*** AVAILABLE DATA Section Begins ***

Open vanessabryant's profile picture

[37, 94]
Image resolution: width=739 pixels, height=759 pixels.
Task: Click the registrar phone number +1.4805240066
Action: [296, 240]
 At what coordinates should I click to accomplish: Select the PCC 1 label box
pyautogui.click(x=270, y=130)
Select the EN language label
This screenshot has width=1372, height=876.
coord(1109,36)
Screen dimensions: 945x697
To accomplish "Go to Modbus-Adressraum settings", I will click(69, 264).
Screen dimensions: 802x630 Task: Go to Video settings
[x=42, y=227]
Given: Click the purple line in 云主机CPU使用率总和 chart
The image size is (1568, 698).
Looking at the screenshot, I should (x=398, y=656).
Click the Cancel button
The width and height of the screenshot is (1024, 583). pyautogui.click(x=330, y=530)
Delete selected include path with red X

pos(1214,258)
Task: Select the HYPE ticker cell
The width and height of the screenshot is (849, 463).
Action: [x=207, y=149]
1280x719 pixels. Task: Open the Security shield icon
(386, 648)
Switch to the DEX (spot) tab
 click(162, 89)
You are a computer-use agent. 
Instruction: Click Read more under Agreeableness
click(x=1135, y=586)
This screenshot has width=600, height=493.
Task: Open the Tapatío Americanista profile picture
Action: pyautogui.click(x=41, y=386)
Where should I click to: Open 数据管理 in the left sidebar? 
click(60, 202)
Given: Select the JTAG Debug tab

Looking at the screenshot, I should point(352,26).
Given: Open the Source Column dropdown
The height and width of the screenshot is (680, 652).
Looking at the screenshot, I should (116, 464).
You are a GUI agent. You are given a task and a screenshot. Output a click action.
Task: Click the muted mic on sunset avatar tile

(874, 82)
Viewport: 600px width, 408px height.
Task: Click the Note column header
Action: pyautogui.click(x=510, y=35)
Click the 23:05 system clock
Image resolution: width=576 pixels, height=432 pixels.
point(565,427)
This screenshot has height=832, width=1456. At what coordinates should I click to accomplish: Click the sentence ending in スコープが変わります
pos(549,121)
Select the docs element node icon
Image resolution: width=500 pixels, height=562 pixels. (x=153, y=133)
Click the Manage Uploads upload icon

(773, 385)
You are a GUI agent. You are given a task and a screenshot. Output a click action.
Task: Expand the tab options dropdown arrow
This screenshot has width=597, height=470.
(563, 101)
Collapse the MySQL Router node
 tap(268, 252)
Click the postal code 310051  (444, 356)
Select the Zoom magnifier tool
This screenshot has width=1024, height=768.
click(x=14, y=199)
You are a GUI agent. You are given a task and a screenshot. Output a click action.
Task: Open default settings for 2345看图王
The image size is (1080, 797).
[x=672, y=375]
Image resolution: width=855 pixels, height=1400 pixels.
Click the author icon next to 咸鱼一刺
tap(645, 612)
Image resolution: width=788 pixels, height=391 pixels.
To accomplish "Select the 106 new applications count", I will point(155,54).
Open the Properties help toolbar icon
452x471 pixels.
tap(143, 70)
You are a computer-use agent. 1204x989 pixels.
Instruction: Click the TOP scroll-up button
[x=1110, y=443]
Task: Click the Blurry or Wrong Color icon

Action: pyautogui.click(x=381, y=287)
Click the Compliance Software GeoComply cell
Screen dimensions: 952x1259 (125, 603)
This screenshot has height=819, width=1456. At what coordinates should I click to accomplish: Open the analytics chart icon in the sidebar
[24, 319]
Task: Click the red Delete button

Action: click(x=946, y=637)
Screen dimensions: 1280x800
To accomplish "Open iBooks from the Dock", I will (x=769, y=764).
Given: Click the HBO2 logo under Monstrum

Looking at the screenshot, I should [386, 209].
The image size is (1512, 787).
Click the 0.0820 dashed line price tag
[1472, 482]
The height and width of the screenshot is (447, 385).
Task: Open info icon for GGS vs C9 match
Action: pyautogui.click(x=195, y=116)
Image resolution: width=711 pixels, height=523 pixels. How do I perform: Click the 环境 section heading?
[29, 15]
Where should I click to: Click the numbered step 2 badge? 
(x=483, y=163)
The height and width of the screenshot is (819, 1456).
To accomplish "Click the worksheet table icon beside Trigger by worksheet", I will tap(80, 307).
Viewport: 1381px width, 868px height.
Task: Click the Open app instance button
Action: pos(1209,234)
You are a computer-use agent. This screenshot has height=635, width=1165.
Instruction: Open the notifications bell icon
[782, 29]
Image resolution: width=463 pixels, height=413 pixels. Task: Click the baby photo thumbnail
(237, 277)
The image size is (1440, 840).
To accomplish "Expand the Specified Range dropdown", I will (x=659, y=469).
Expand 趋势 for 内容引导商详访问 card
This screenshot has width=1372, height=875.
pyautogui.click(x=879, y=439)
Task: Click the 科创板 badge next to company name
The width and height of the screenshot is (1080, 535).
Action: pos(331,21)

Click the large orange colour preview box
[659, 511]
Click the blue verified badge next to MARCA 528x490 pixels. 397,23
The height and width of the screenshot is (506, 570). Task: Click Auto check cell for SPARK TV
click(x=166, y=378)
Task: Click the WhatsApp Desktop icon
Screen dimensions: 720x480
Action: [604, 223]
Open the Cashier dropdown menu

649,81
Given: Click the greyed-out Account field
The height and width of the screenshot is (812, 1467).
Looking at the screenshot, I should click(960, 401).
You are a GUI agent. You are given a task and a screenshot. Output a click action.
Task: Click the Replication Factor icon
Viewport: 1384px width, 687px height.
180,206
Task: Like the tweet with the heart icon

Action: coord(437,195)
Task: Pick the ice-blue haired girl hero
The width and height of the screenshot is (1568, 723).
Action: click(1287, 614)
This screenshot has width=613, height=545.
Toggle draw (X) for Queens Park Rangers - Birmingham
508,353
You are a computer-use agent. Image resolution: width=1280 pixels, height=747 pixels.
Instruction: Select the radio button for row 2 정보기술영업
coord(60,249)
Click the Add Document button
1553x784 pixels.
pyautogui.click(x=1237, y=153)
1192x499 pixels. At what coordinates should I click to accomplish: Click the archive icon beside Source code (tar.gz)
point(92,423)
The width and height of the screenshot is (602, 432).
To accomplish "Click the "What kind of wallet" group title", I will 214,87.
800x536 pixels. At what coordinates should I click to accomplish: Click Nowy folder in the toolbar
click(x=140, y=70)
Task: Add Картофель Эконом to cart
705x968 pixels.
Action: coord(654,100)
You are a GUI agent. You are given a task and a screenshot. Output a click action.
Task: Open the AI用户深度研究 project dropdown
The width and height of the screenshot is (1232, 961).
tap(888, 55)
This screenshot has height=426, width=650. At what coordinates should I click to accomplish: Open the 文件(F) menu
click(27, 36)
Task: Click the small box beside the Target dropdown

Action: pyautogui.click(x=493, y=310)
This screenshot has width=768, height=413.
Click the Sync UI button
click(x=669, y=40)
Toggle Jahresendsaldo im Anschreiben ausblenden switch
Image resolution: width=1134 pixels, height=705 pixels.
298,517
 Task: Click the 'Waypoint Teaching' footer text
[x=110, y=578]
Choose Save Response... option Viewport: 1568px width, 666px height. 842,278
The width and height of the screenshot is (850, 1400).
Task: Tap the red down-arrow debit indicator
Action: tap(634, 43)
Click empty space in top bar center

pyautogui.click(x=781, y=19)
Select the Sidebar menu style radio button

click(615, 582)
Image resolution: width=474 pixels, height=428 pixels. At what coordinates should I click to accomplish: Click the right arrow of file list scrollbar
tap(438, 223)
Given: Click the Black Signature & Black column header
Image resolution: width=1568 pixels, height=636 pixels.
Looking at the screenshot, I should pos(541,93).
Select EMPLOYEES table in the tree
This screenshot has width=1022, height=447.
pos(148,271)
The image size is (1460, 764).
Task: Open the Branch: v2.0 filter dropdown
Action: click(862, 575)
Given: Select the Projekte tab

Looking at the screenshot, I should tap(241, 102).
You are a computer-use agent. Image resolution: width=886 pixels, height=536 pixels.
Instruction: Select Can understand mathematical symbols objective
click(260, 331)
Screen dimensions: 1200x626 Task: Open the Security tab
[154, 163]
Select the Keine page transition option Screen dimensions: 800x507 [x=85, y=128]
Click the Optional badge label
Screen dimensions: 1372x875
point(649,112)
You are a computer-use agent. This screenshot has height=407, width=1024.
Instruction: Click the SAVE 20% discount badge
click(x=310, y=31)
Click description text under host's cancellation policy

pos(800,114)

*** AVAILABLE DATA Section Ends ***

EXERCISE OBJECTIVE
Exactly reproduce the lines that run from the line with "Click the Sync UI button" through the last line of the records, inclusive.

WRITTEN ANSWER
Click the Sync UI button
click(x=669, y=40)
Toggle Jahresendsaldo im Anschreiben ausblenden switch
Image resolution: width=1134 pixels, height=705 pixels.
298,517
 Task: Click the 'Waypoint Teaching' footer text
[x=110, y=578]
Choose Save Response... option Viewport: 1568px width, 666px height. 842,278
The width and height of the screenshot is (850, 1400).
Task: Tap the red down-arrow debit indicator
Action: tap(634, 43)
Click empty space in top bar center

pyautogui.click(x=781, y=19)
Select the Sidebar menu style radio button

click(615, 582)
Image resolution: width=474 pixels, height=428 pixels. At what coordinates should I click to accomplish: Click the right arrow of file list scrollbar
tap(438, 223)
Given: Click the Black Signature & Black column header
Image resolution: width=1568 pixels, height=636 pixels.
Looking at the screenshot, I should pos(541,93).
Select EMPLOYEES table in the tree
This screenshot has width=1022, height=447.
pos(148,271)
The image size is (1460, 764).
Task: Open the Branch: v2.0 filter dropdown
Action: click(862, 575)
Given: Select the Projekte tab

Looking at the screenshot, I should tap(241, 102).
You are a computer-use agent. Image resolution: width=886 pixels, height=536 pixels.
Instruction: Select Can understand mathematical symbols objective
click(260, 331)
Screen dimensions: 1200x626 Task: Open the Security tab
[154, 163]
Select the Keine page transition option Screen dimensions: 800x507 [x=85, y=128]
Click the Optional badge label
Screen dimensions: 1372x875
point(649,112)
You are a computer-use agent. This screenshot has height=407, width=1024.
Instruction: Click the SAVE 20% discount badge
click(x=310, y=31)
Click description text under host's cancellation policy

pos(800,114)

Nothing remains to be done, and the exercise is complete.